▸ WHAT IS BEING ASKED
Every line of the entries below that carries the string "option" should be copied.

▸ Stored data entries
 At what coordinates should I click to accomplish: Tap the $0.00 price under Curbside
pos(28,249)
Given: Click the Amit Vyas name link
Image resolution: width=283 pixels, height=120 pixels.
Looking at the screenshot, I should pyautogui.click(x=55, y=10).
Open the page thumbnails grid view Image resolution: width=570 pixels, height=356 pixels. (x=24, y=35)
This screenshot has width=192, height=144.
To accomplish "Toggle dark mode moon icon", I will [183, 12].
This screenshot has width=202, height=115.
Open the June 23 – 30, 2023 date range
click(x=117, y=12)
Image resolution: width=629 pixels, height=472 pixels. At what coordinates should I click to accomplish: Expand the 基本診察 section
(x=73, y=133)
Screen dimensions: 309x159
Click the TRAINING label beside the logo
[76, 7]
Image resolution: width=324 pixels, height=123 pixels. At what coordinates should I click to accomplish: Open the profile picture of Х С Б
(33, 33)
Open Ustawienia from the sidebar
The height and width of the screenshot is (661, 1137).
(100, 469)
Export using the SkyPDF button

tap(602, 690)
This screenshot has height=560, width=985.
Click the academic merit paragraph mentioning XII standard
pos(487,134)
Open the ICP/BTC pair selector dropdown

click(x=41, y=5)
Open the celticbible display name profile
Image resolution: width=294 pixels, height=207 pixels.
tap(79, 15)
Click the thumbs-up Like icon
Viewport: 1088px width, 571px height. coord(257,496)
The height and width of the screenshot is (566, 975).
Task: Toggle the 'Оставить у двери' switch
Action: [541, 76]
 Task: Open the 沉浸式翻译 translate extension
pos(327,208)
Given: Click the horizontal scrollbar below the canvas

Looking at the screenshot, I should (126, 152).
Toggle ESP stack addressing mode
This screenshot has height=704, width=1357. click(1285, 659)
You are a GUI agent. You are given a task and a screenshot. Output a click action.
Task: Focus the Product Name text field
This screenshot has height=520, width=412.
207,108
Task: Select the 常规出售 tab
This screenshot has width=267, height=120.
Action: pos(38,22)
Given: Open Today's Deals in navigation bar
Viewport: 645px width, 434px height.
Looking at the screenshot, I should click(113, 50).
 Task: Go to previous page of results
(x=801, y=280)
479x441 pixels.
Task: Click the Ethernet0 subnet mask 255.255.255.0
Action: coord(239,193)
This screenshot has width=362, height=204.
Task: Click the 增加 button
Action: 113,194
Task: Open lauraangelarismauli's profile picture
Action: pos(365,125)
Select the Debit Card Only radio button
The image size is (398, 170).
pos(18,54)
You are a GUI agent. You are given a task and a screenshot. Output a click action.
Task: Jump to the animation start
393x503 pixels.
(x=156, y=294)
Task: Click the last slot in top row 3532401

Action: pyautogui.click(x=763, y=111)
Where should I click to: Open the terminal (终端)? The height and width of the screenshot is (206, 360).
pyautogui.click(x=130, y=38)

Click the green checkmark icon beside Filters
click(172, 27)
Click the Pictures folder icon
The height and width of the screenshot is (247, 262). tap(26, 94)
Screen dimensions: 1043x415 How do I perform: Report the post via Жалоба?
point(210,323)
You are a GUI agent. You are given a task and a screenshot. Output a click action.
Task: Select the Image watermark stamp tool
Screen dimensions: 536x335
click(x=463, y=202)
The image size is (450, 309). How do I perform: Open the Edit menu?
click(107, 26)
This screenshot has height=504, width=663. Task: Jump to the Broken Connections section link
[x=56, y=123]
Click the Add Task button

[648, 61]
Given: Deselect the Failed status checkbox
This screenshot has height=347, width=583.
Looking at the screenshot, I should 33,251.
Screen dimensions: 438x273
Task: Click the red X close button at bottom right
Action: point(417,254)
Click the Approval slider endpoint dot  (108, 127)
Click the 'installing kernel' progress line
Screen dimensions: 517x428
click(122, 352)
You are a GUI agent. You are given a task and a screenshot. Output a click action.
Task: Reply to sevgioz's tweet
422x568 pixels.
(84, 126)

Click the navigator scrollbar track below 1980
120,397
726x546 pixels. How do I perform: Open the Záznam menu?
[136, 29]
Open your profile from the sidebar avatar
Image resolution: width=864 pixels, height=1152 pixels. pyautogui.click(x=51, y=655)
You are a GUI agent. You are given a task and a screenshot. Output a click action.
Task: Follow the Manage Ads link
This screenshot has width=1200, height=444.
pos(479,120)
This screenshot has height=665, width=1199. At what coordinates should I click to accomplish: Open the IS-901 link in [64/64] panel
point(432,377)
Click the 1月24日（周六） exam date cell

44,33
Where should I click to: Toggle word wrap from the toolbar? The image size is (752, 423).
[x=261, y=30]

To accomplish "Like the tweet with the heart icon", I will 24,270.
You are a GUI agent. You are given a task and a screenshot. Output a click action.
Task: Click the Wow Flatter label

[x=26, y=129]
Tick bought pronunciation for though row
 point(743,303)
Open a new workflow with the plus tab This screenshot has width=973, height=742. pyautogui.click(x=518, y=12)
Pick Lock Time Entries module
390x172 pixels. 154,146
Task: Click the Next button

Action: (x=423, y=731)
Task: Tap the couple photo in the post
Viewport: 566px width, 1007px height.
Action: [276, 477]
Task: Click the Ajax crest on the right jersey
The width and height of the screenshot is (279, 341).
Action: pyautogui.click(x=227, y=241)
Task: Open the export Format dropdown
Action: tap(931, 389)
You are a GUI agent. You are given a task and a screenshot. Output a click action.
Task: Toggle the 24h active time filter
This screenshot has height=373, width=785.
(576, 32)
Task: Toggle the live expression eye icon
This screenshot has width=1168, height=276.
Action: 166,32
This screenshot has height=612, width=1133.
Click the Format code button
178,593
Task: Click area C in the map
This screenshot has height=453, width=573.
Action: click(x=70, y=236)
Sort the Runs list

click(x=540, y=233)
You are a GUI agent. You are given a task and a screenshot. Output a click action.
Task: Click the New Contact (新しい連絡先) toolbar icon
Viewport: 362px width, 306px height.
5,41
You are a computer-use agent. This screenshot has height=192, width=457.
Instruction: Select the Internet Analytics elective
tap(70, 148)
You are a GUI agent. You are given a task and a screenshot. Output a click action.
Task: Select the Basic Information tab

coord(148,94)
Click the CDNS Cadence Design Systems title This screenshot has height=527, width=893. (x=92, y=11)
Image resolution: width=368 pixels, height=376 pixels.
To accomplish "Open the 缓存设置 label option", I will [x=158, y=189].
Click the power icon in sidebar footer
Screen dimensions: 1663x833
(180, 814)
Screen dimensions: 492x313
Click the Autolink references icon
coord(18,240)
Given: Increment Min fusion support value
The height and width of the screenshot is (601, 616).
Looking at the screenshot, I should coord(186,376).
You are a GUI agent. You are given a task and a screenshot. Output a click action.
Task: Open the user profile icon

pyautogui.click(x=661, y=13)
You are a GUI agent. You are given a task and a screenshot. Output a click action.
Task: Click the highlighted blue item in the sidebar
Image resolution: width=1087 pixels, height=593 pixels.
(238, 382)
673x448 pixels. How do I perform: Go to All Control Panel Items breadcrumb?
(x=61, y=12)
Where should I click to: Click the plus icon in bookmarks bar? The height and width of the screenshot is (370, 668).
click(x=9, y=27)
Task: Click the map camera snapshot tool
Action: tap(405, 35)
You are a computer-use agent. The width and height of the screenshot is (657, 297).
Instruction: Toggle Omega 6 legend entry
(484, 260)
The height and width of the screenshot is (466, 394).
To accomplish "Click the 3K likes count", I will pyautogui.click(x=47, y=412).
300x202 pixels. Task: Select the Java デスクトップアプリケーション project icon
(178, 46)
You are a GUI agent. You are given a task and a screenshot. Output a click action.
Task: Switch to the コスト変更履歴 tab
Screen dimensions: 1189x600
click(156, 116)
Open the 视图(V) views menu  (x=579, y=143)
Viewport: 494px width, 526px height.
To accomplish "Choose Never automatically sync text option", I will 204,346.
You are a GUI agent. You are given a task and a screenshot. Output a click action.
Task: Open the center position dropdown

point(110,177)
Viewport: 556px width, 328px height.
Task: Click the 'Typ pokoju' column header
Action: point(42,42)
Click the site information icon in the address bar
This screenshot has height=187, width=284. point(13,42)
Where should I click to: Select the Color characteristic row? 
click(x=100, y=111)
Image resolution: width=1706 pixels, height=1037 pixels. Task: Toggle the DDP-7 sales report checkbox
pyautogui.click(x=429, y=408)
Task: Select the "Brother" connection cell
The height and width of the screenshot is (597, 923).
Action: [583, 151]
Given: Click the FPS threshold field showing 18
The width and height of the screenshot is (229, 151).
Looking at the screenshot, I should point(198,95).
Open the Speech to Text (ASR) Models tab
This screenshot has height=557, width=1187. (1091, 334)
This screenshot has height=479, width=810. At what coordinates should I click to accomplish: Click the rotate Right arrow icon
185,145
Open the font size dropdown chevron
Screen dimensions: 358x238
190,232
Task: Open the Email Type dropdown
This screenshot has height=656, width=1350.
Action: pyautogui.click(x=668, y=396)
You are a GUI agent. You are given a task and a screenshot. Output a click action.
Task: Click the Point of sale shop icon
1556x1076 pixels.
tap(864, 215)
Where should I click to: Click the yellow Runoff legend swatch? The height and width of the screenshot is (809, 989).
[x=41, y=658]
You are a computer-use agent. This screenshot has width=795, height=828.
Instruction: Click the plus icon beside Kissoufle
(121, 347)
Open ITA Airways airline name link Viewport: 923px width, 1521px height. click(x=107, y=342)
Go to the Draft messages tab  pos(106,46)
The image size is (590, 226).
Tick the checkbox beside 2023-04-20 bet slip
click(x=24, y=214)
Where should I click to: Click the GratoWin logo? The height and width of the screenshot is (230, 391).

▸ EXERCISE RESPONSE
To accomplish "Open the 缓存设置 label option", I will [x=158, y=189].
To accomplish "Choose Never automatically sync text option", I will 204,346.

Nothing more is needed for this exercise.